I don’t know about you but I hated maths. In high school, I graduated above average in the higher level maths class. But oh how I hated it. I didn’t get it and when I did, I didn’t understand why I needed to know it.
I succeeded primarily by memorisation. There was certainly no joy there and not a lot of understanding either. I’ve since forgot all but the basics and all that is left is a general dislike for maths.
However, being a homeschooling Mum, I don’t want project any of that onto my kids. I want them to continue to learn maths in ways that excite them and are meaningful to them.
Most of us are familiar with ‘school maths’ and it’s the only model we know. Consequently it seems unlikely that you could get all of that simply through living life. Maths learned from life is certainly a contrast to that which is typically taught in schools.
Real life maths is learned through a slow discovery of how numbers work. Through, for example, encountering percentages several times and piecing together the information. Like many of us have taught ourselves what a new word means over time. You encounter it and decipher it in context and as you encounter it a second, third, maybe fourth time – it becomes clear what it means and is something you can confidently use in your own vocabulary.
But how? How will a child encounter percentages or algebra, you ask (I know I did!) Well, maths is everywhere and relates to almost everything else in life. If you live a full life, you will learn all the maths you need merely because you need it. It’s inescapable.

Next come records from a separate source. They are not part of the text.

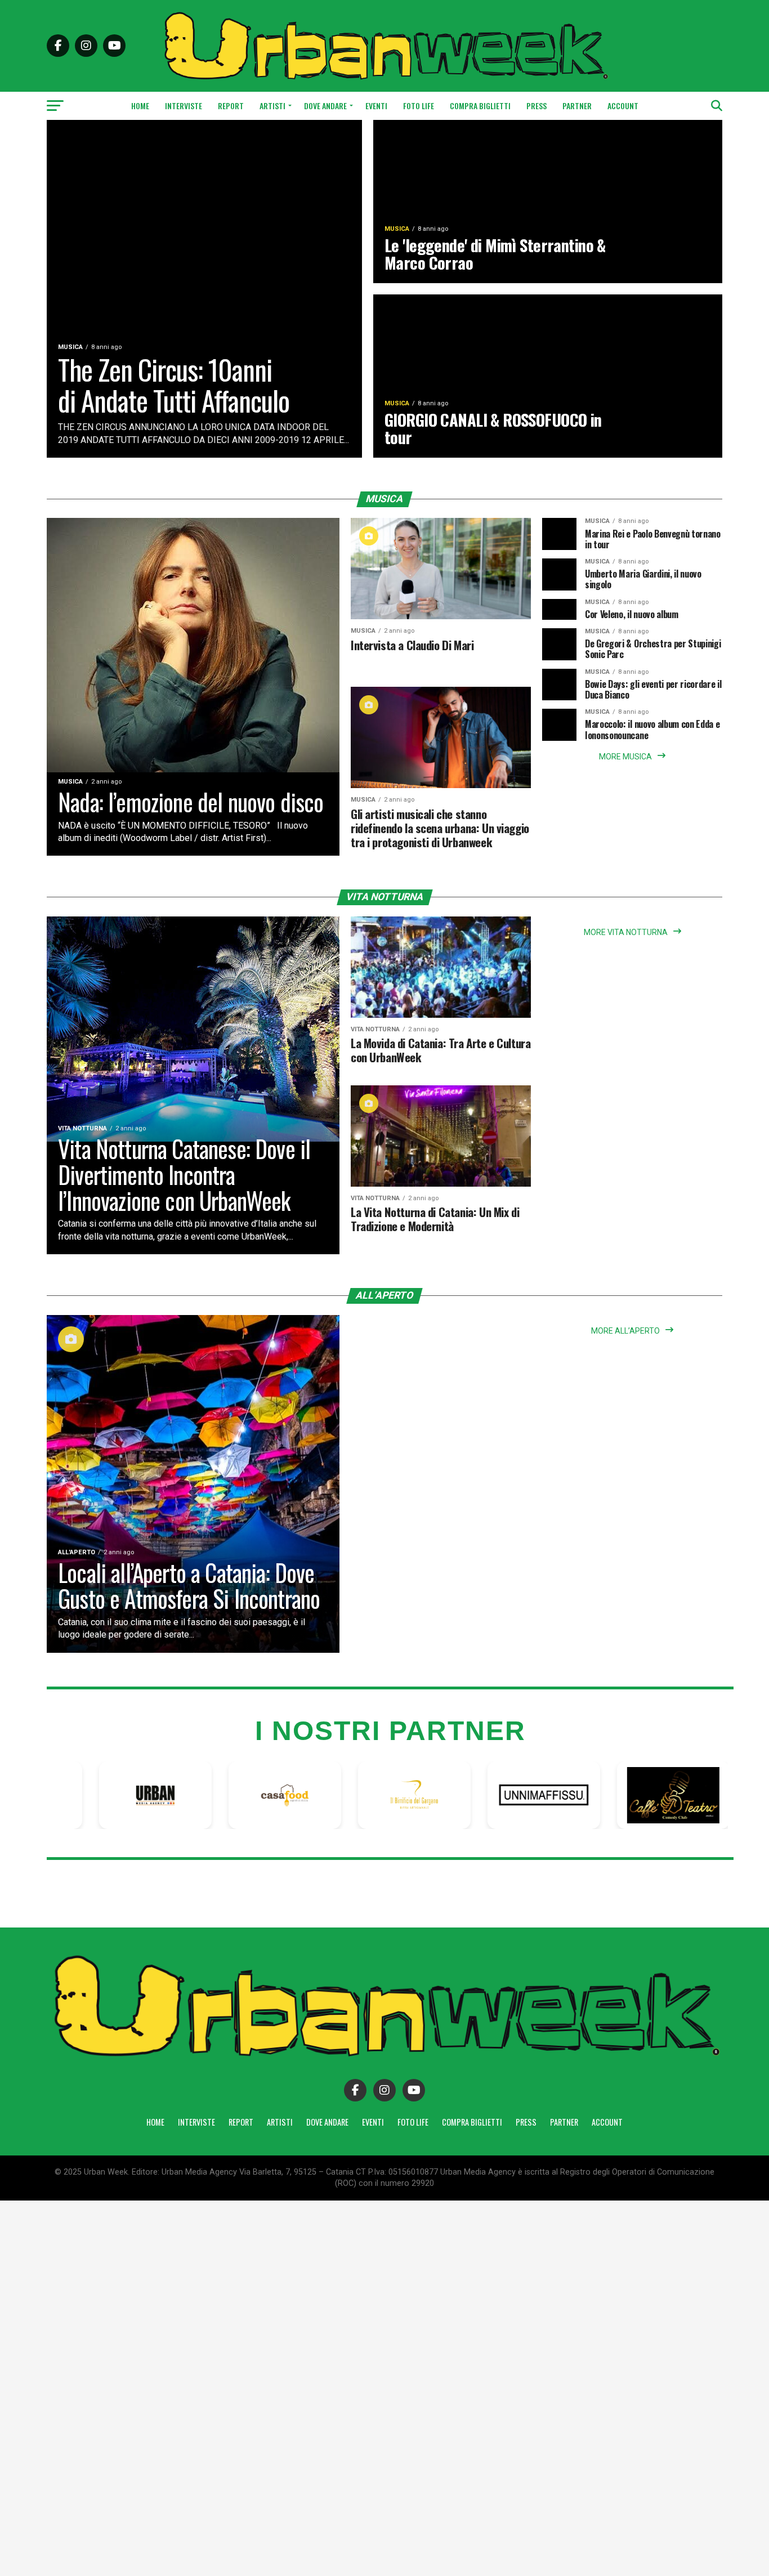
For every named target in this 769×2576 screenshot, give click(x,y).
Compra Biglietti (480, 105)
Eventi (376, 105)
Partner (577, 105)
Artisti (272, 105)
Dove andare (325, 105)
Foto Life (418, 105)
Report (231, 105)
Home (140, 105)
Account (622, 105)
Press (536, 105)
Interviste (183, 105)
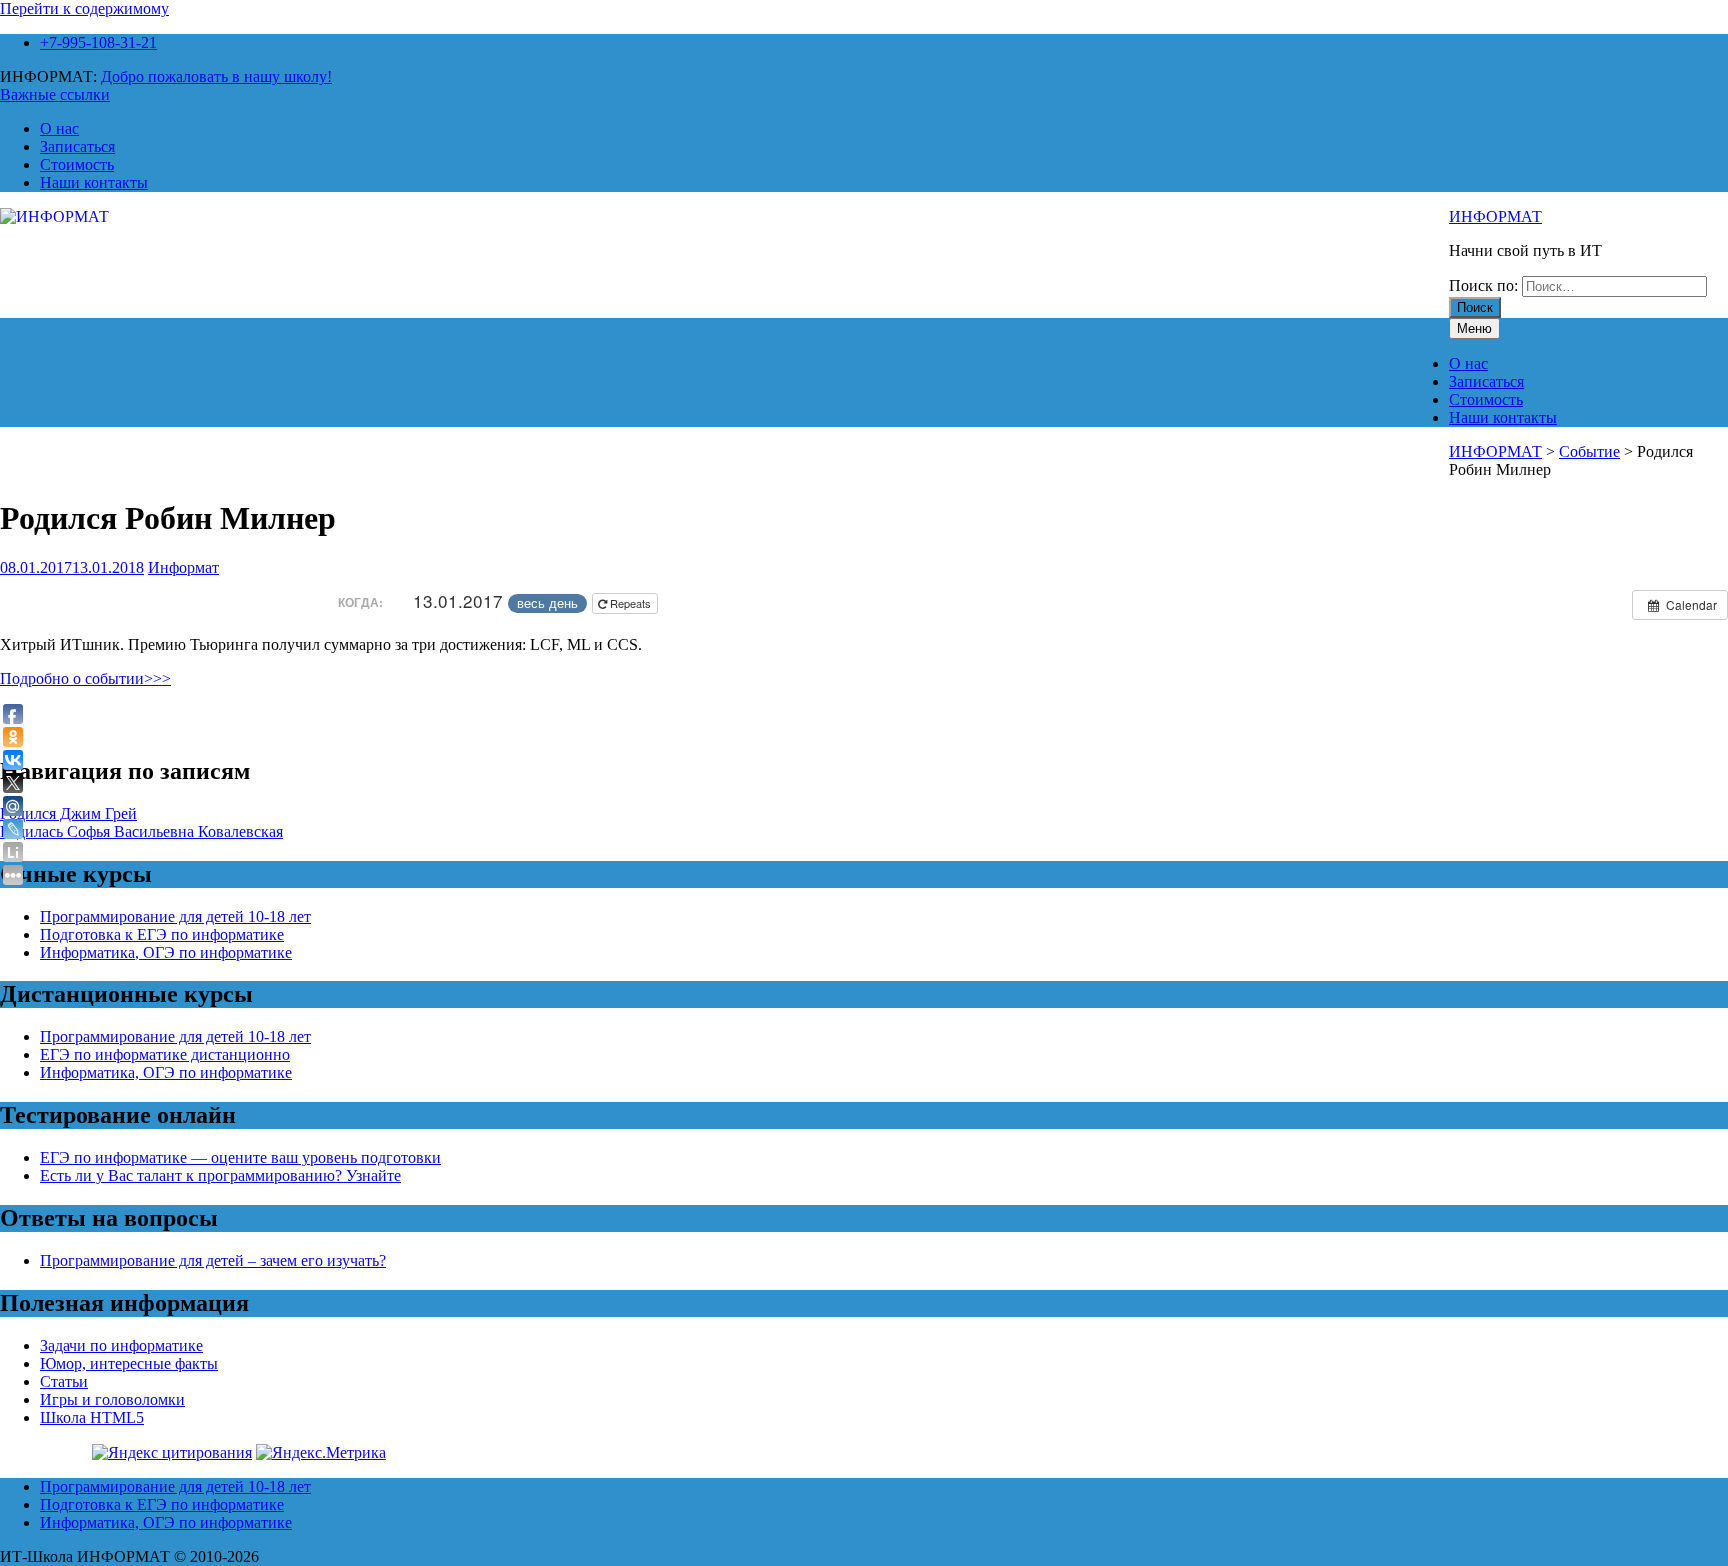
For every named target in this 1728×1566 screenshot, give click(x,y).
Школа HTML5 (92, 1417)
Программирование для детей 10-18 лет (175, 916)
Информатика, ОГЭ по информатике (166, 952)
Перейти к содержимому (84, 8)
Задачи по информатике (121, 1345)
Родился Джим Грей (68, 813)
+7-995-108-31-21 (98, 42)
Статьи (64, 1381)
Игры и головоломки (112, 1399)
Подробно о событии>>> (85, 678)
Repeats (630, 603)
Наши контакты (94, 182)
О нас (59, 128)
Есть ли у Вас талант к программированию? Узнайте (220, 1175)
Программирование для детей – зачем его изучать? (213, 1260)
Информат (183, 567)
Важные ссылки (55, 94)
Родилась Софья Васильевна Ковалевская (141, 831)
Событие (1589, 451)
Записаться (77, 146)
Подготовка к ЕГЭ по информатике (162, 934)
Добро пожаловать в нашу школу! (216, 76)
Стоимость (77, 164)
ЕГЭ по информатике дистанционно (165, 1054)
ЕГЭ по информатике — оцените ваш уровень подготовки (240, 1157)
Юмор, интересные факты (129, 1363)
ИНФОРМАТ (1495, 216)
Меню (1474, 328)
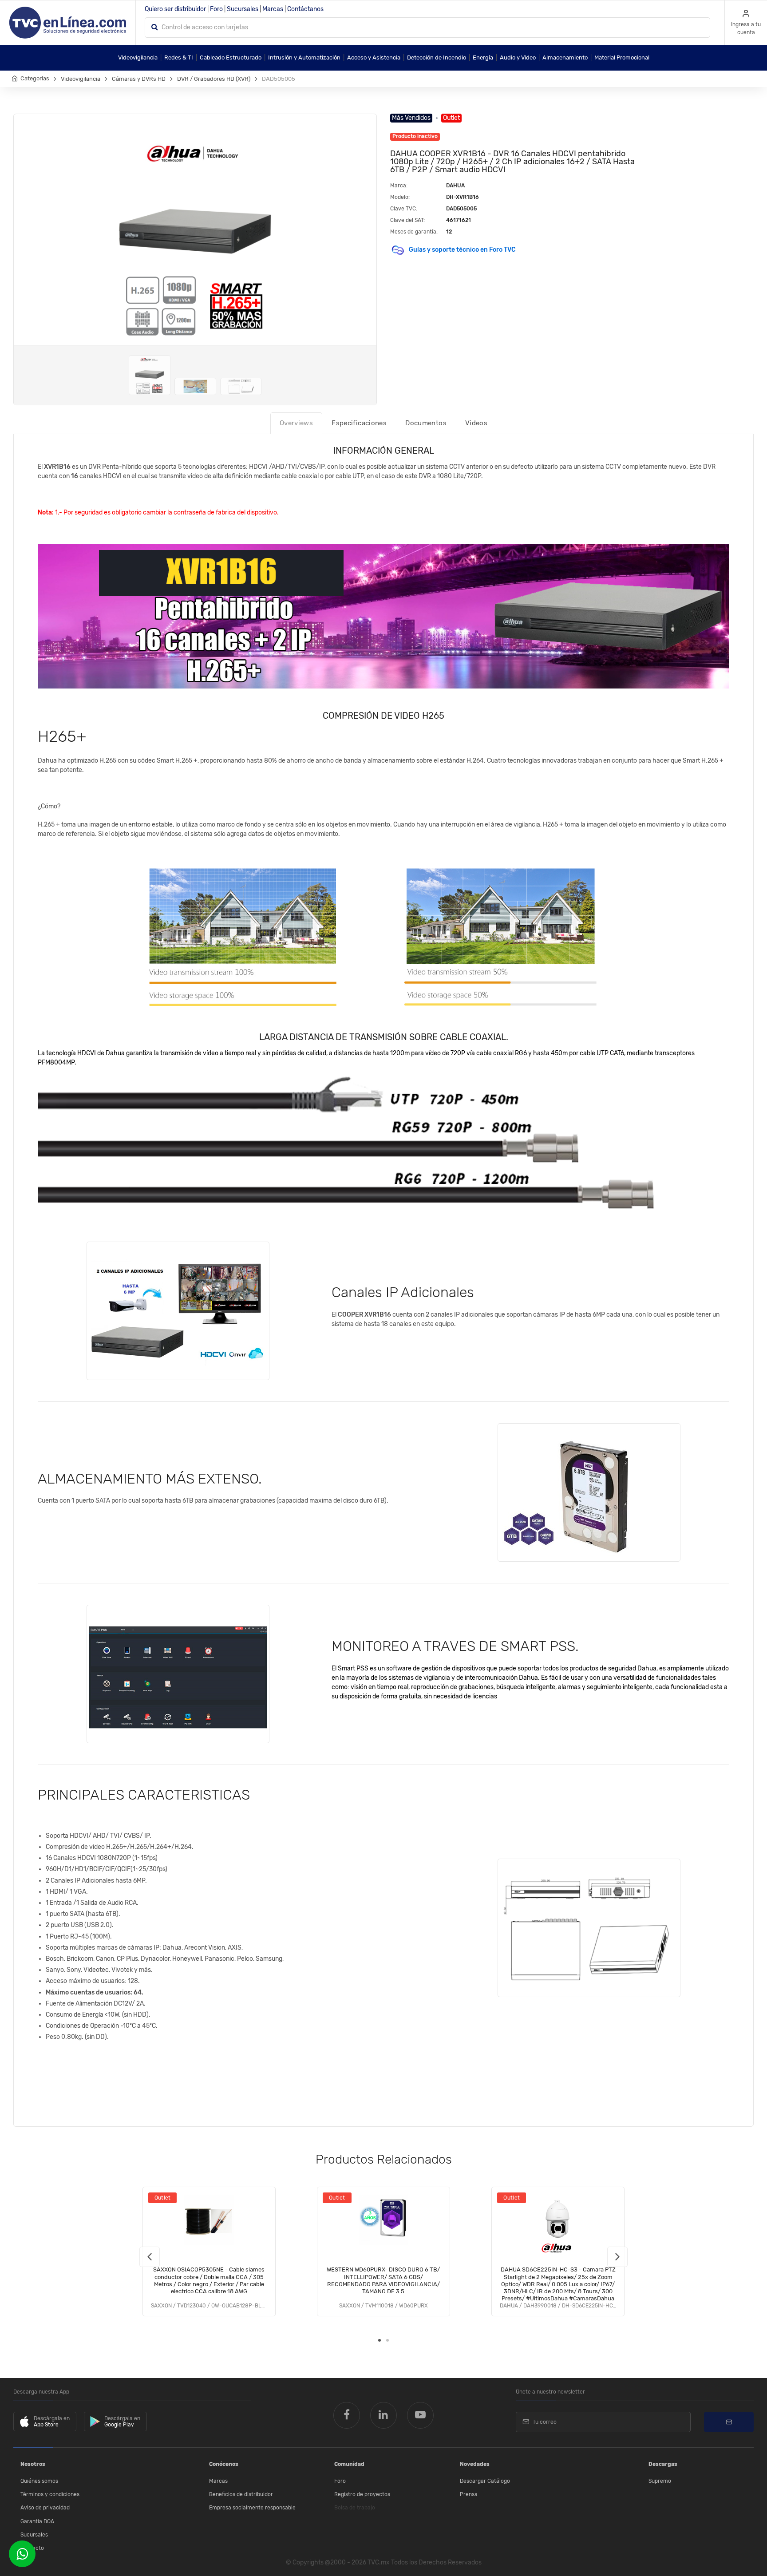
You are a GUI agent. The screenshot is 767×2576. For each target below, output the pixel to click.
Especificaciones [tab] (359, 423)
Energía (483, 57)
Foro (216, 9)
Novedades (475, 2464)
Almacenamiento (565, 57)
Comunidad (349, 2464)
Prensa (469, 2494)
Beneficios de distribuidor (241, 2494)
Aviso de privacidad (45, 2508)
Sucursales (242, 9)
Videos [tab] (476, 423)
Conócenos (223, 2464)
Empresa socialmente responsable (252, 2508)
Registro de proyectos (362, 2494)
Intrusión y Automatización (304, 57)
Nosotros (32, 2464)
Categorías (34, 78)
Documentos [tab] (426, 423)
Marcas (272, 9)
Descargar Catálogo (485, 2481)
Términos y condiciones (49, 2494)
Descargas (662, 2464)
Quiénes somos (39, 2481)
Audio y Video (518, 57)
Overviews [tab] (296, 423)
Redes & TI (178, 57)
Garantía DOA (37, 2521)
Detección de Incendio (436, 57)
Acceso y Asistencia (373, 57)
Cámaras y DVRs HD (139, 78)
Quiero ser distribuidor (175, 9)
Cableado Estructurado (230, 57)
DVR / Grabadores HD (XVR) (213, 78)
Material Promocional (621, 57)
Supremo (659, 2481)
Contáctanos (305, 9)
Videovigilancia (138, 57)
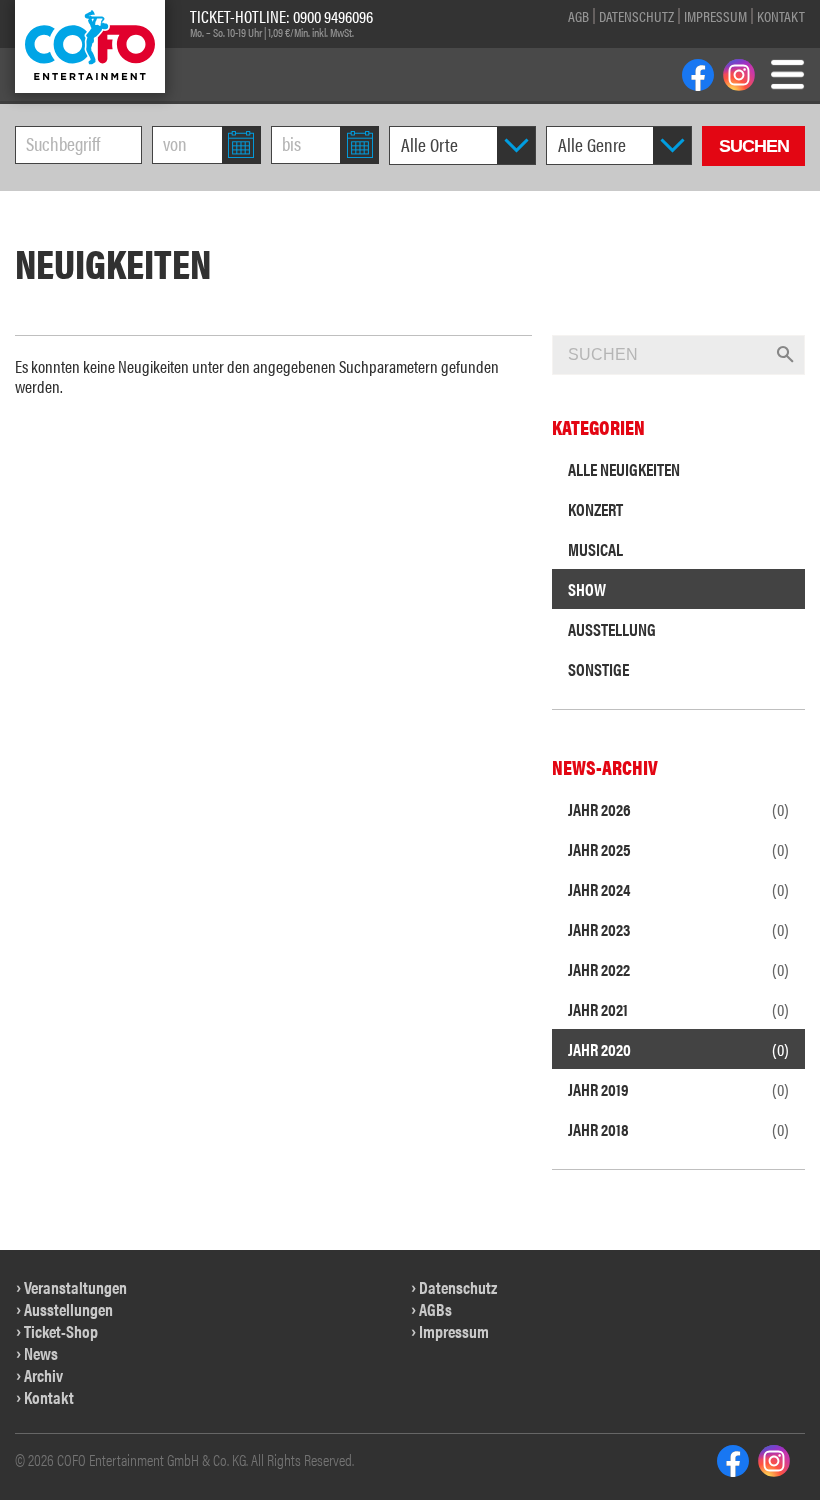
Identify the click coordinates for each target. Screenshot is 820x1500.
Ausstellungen (68, 1309)
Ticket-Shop (61, 1331)
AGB (578, 15)
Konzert (595, 509)
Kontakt (781, 15)
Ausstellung (612, 629)
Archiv (43, 1375)
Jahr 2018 (678, 1129)
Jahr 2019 (678, 1089)
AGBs (435, 1309)
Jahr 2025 (678, 849)
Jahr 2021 (678, 1009)
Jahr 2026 (678, 809)
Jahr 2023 (678, 929)
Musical (595, 549)
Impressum (715, 15)
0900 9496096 (333, 16)
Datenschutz (636, 15)
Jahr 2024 (678, 889)
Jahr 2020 (678, 1049)
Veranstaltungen (75, 1287)
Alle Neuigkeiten (624, 469)
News (41, 1353)
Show (587, 589)
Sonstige (598, 669)
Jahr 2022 (678, 969)
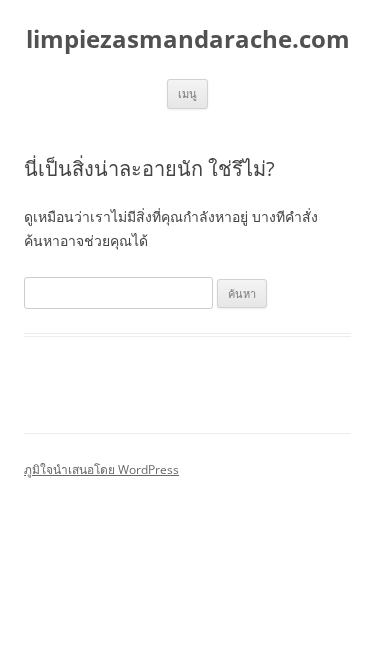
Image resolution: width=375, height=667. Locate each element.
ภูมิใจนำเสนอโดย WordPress (101, 469)
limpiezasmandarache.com (188, 39)
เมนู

Sometimes it’s simply realising these abstract and sometimes ‘complex’ ideas are for a reason. For example, algebra is just figuring out what you don’t know from what you do know. Some people will love it and get really interested and want to learn more advanced maths and do all sorts of interesting things with it. Most will not.
So how am I encouraging and facilitating that at this stage?
Well, through play primarily. Watching Cam play with Spielgaben, I observe so many incidental explorations of mathematical concepts. Even at this age he’s exploring and making connections about many processes: including patterns, symmetry, fractions, probability, multiplication and division.
The best way, in my opinion (particularly early on) is for children to learn maths contextually and in ways relevant to their lives. How can I divide these lollies up so that it’s fair for my friends and I? How much do I need if I halve this recipe?
Furthermore, the most powerful way we as parents can help with maths is to speak the ‘maths language’ out loud. Add up money out loud or figure out the remaining days to a holiday without using paper. Talk about numbers in contextual ways and discuss how we manipulate them in day to day life.
All of this forms the foundation for their mathematical exploration later in life. And hopefully their experiences with maths will continue to be positive.